Dataset entries:
Start of Block

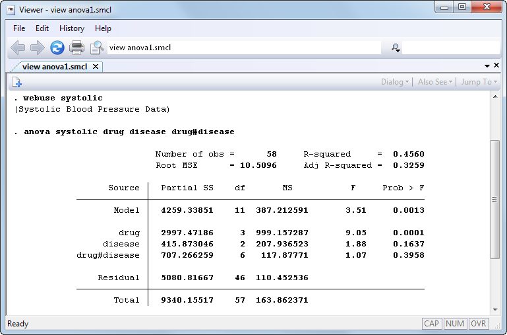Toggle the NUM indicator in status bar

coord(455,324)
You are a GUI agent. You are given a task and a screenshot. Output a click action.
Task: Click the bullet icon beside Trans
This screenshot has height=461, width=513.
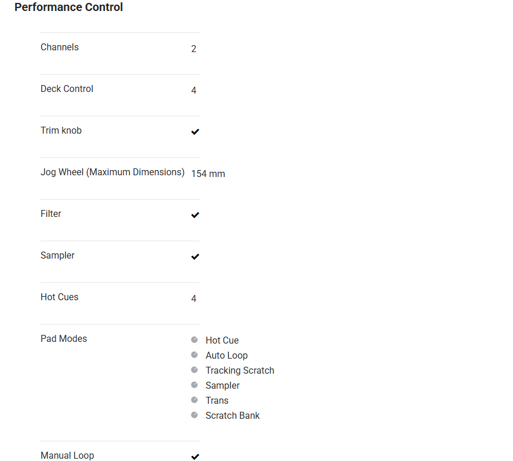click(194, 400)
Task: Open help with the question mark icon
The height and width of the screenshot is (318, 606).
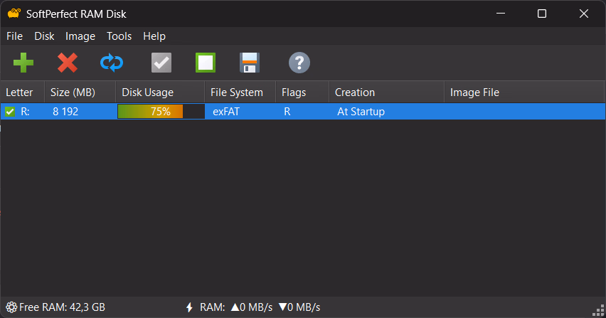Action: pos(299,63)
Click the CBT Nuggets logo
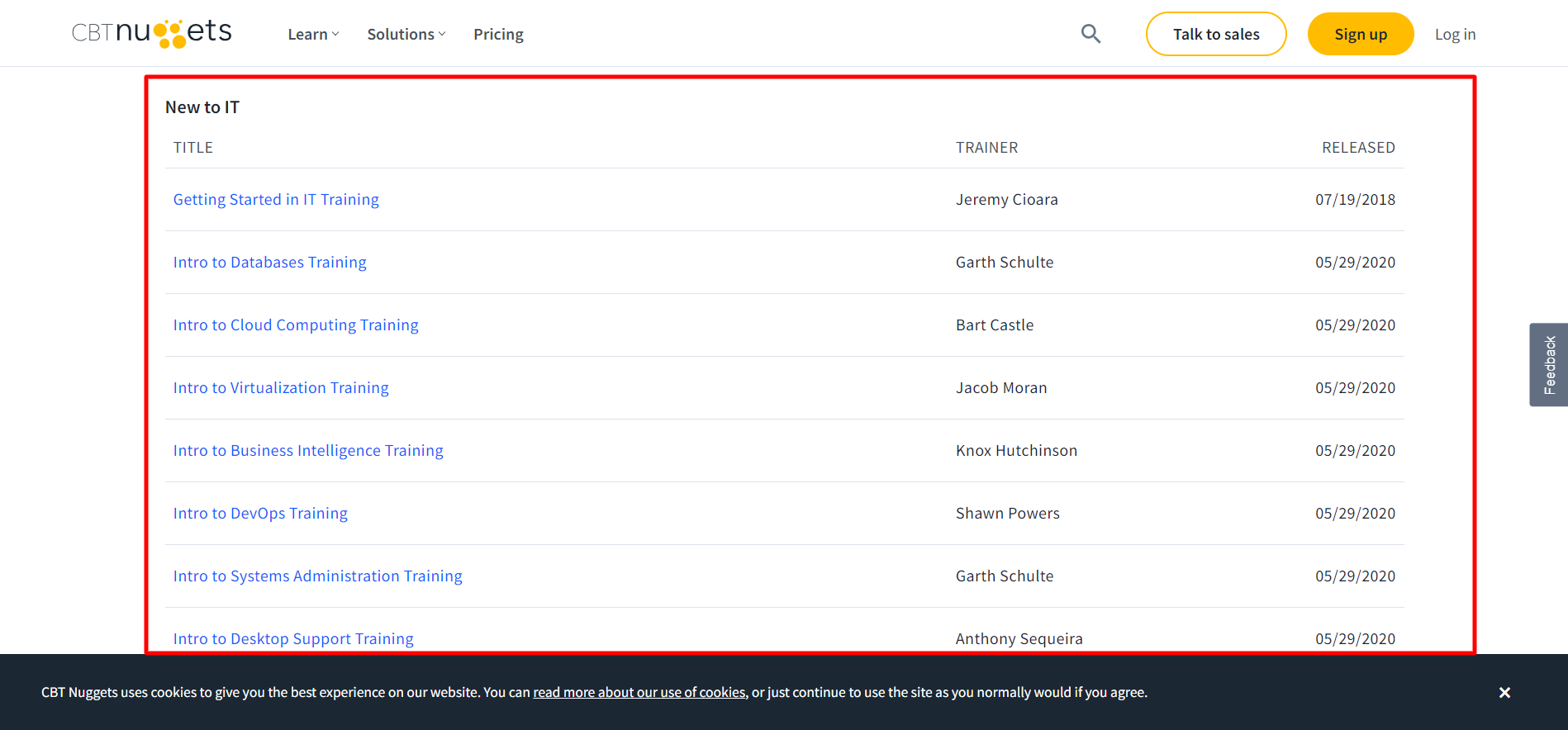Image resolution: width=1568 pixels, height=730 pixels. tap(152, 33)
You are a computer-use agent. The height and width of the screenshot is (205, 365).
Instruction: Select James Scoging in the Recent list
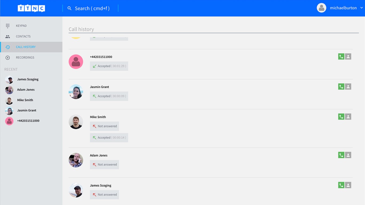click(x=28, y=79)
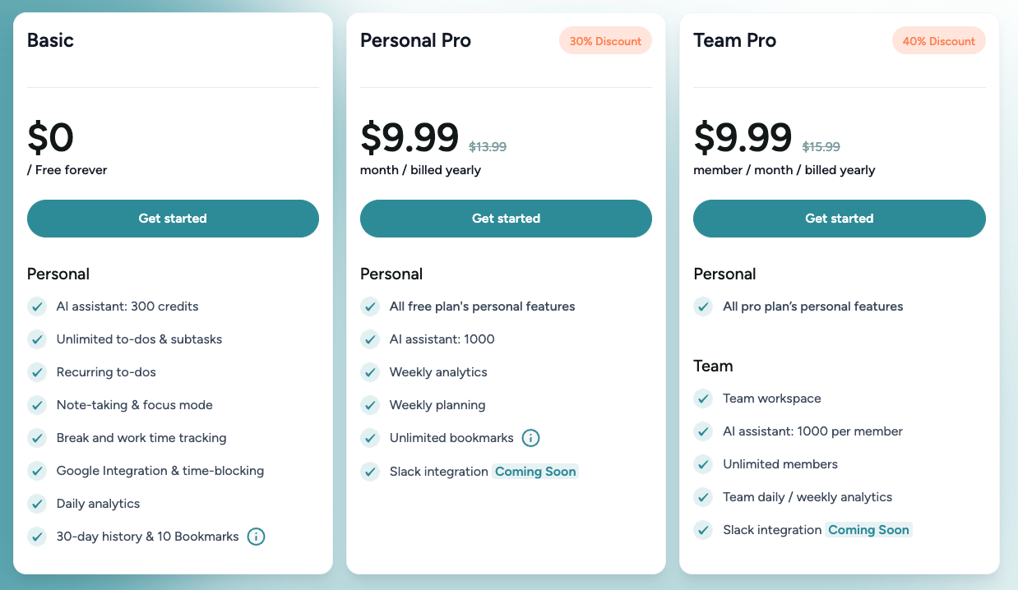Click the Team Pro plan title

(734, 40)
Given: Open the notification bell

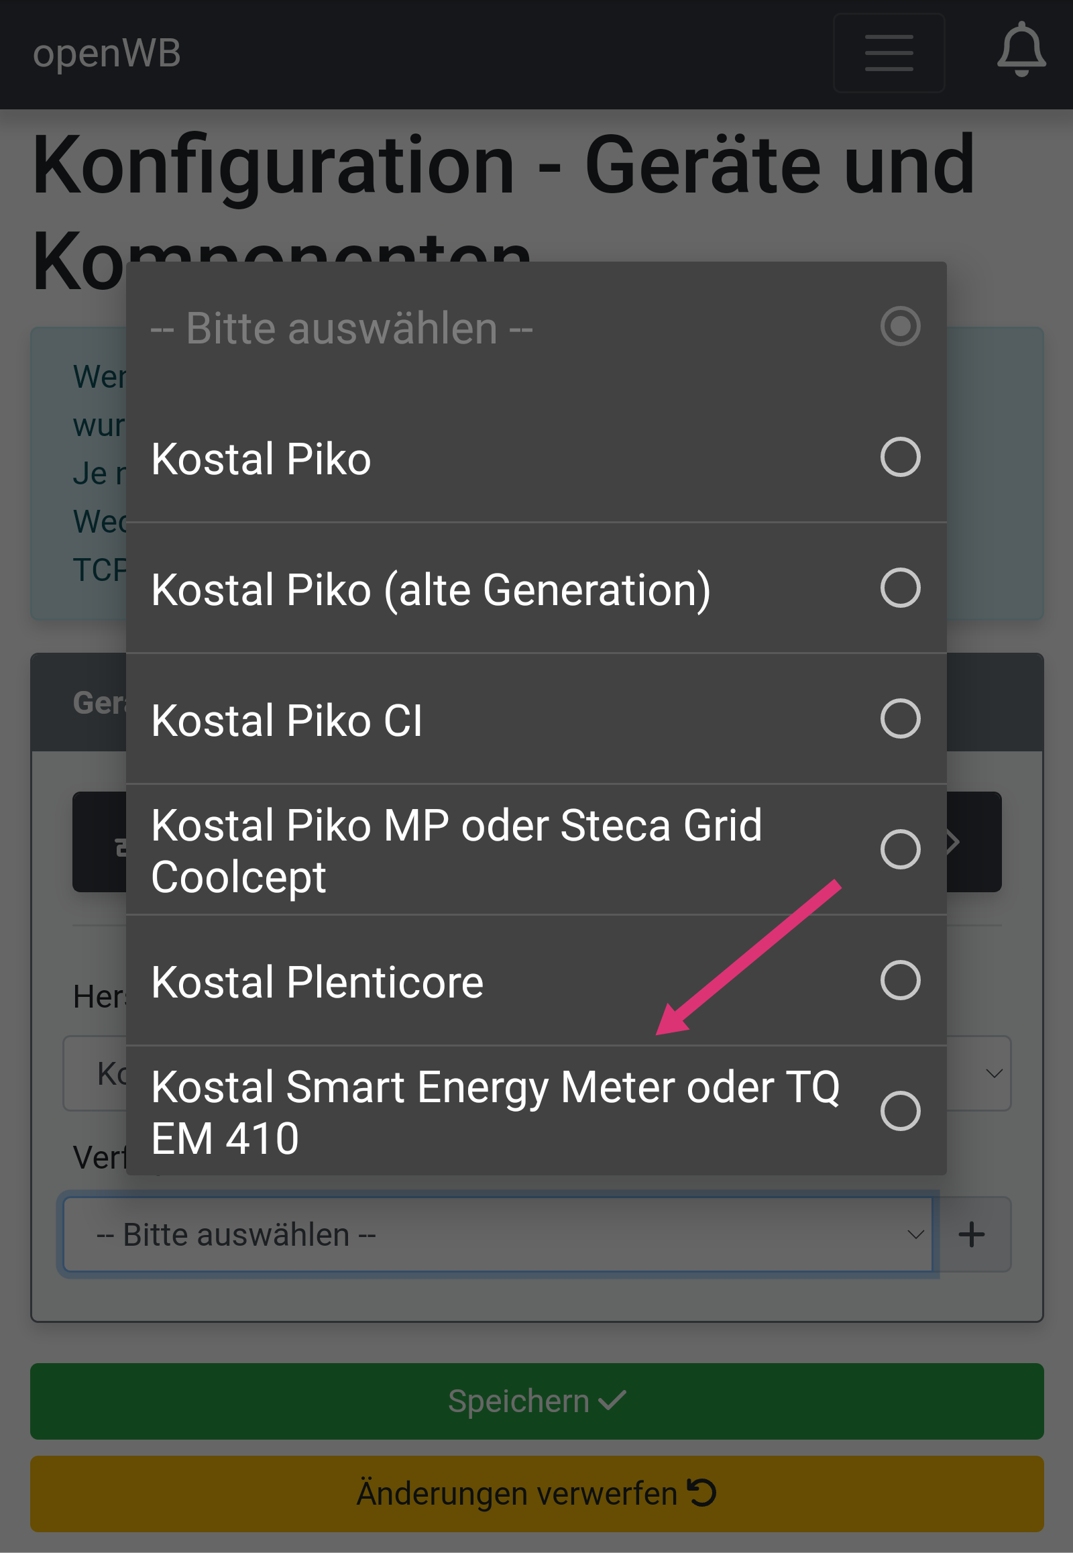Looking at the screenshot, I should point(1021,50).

End of Block

*ACTIVITY*
Where a line of the entries contains "icon", report that line.

*TASK OUTPUT*
Task: Click the bullet icon beside Trans
Task: Open help with the question mark icon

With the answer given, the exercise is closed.